Le constat est plus inquiétant
À Sidi Bou Saïd, le constat est plus inquiétant. L’urbanisation anarchique, le vieillissement des réseaux, l’absence d’un système d’alerte précoce réellement opérationnel et la multiplication d’interventions techniques sans vision globale ont transformé la colline en zone à risque chronique. Le changement climatique ne fait qu’accélérer une dégradation déjà bien engagée.
L’urgence n’est pas seulement géologique, elle est humaine. Derrière chaque maison menacée, il y a des familles, des personnes âgées, des enfants. Derrière chaque évacuation, il y a l’angoisse de perdre son foyer, parfois sans solution claire de relogement. Attendre l’effondrement majeur pour agir reviendrait à accepter l’idée qu’un drame est un passage obligé pour déclencher des décisions structurelles.
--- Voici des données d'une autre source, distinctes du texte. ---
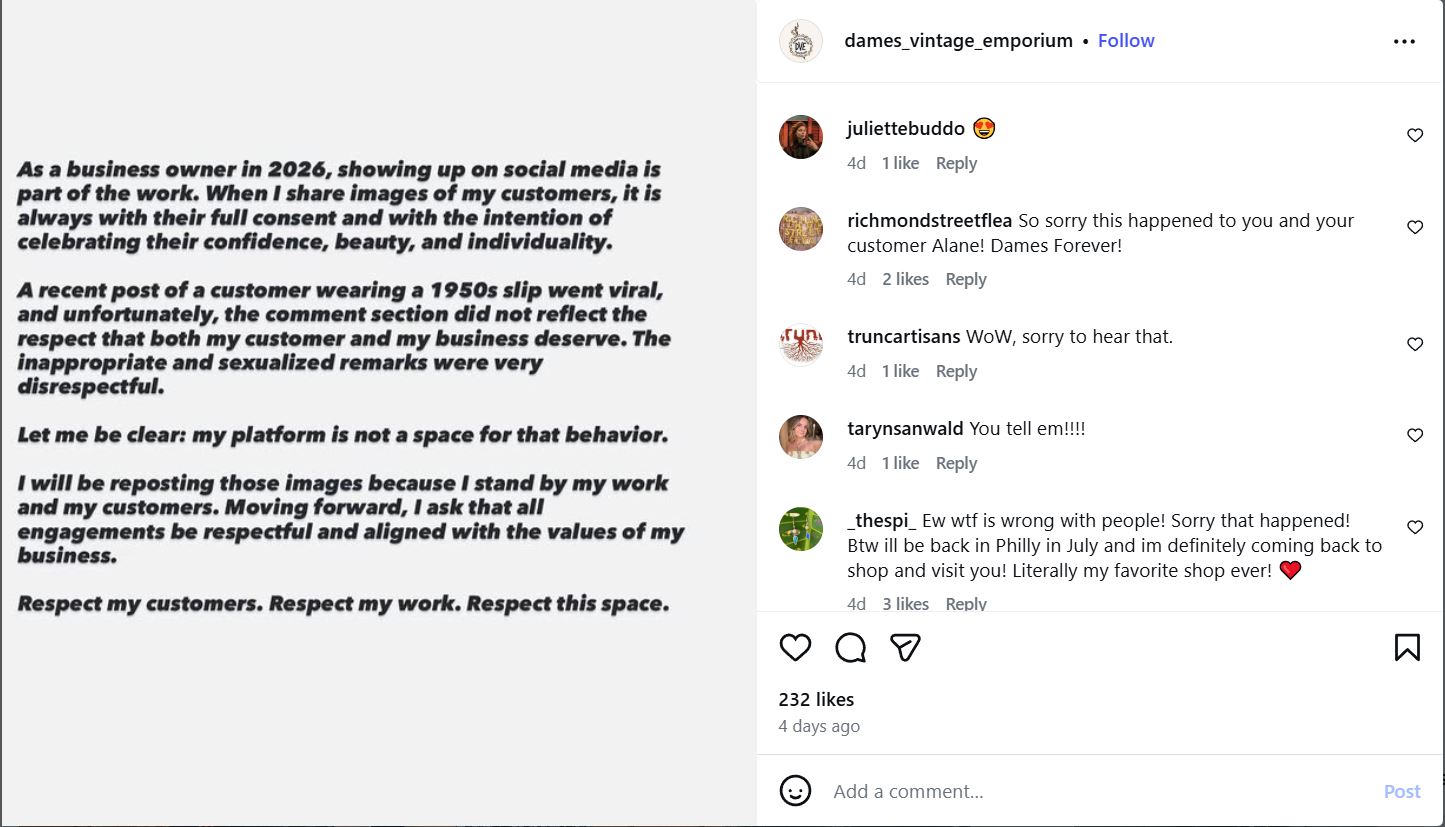This screenshot has height=827, width=1445.
Task: Share the post via paper plane icon
Action: pyautogui.click(x=905, y=648)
Sauver Sidi Bou Saïd exige aujourd’hui un sursaut. Un plan national de sauvegarde du site, mobilisant experts tunisiens et internationaux, doit être engagé sans délai. La question ne relève pas uniquement de la municipalité ou de la protection civile, mais de l’État dans son ensemble. Protéger Sidi Bou Saïd, c’est protéger un patrimoine, une mémoire collective, mais aussi des vies.
Il est encore temps d’agir. Mais le temps, justement, est compté. Chaque pluie intense rapproche un peu plus le village du point de non-retour. Demain, il ne s’agira plus d’éditoriaux ni d’alertes, mais de bilans humains. Et là, il sera trop tard pour dire que l’on ne savait pas.